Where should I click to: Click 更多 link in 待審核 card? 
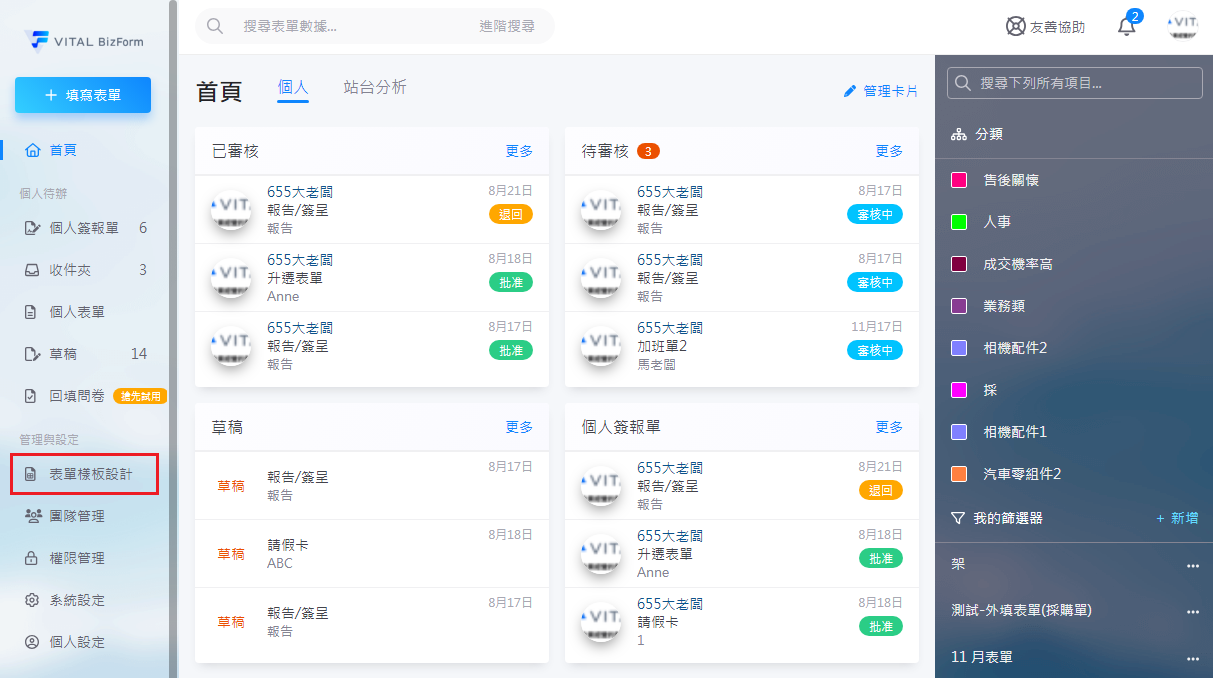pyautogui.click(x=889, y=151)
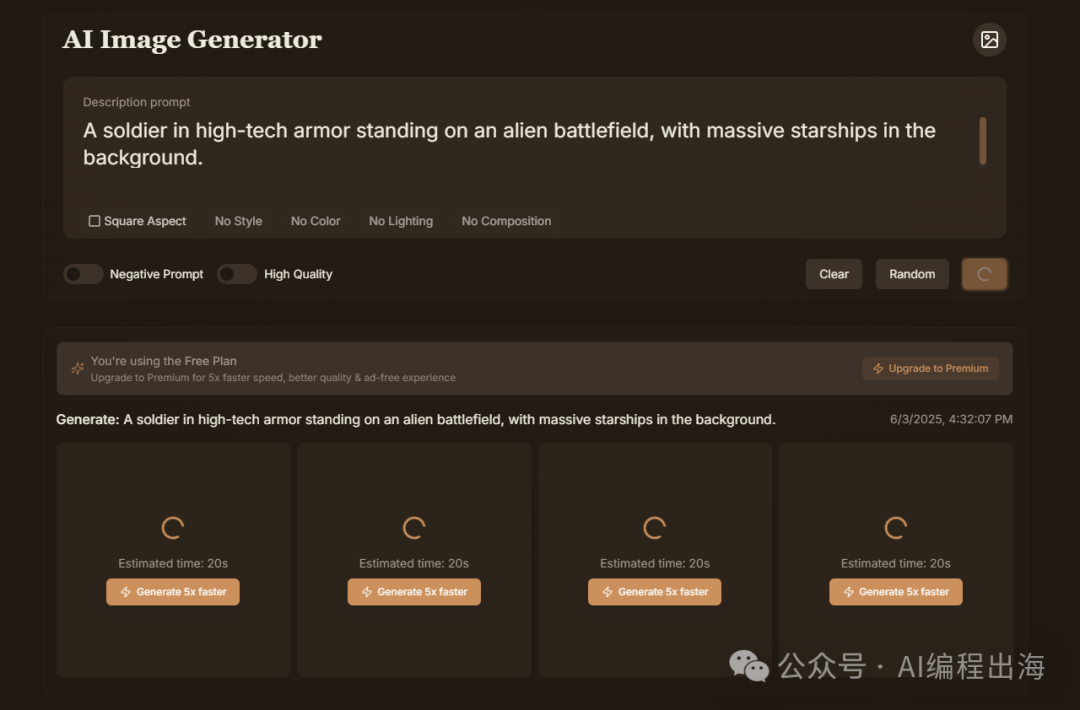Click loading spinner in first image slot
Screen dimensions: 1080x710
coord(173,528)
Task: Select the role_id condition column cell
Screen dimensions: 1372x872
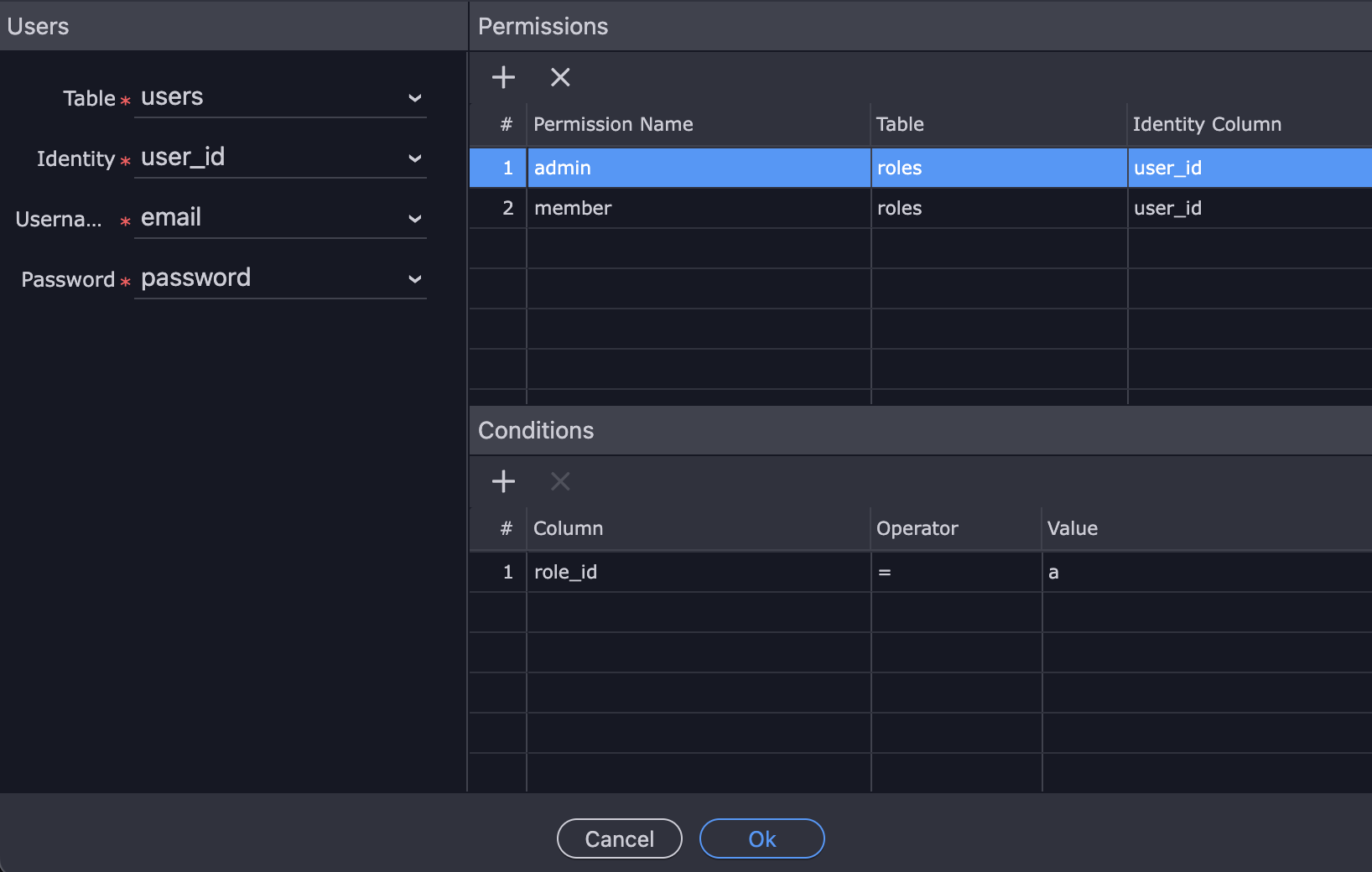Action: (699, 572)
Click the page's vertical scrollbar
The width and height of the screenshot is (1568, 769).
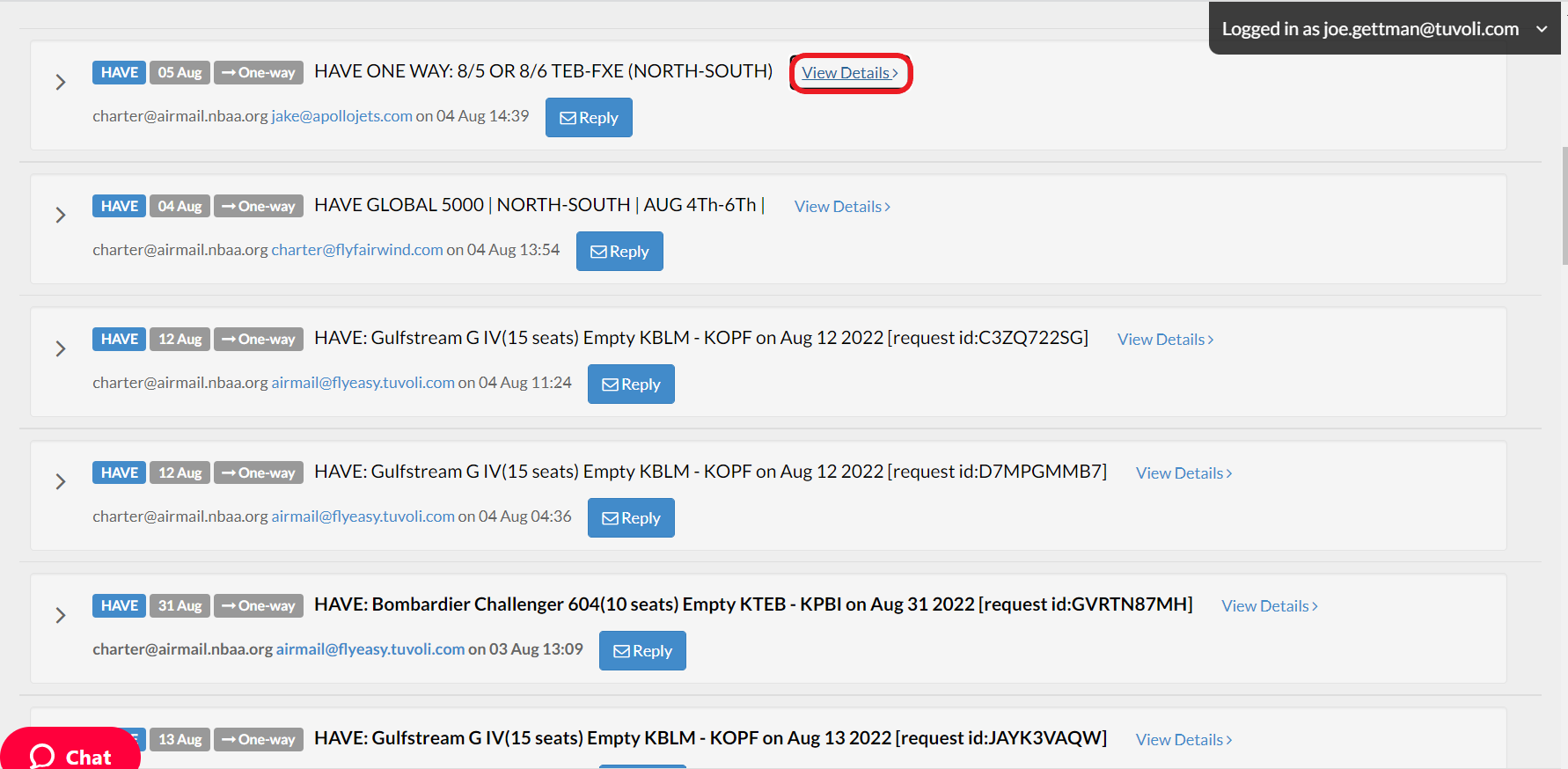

------------------------------

WRITTEN EXERCISE:
Reproduce each line of the rows above word for word, leaving out the pictures.

ANSWER TO THIS TASK:
Where should I click to: Click 更多 link in 待審核 card? 
pyautogui.click(x=889, y=151)
Click loading spinner in first image slot
Screen dimensions: 1080x710
coord(173,528)
Task: Select the role_id condition column cell
Screen dimensions: 1372x872
Action: (699, 572)
Click the page's vertical scrollbar
The width and height of the screenshot is (1568, 769).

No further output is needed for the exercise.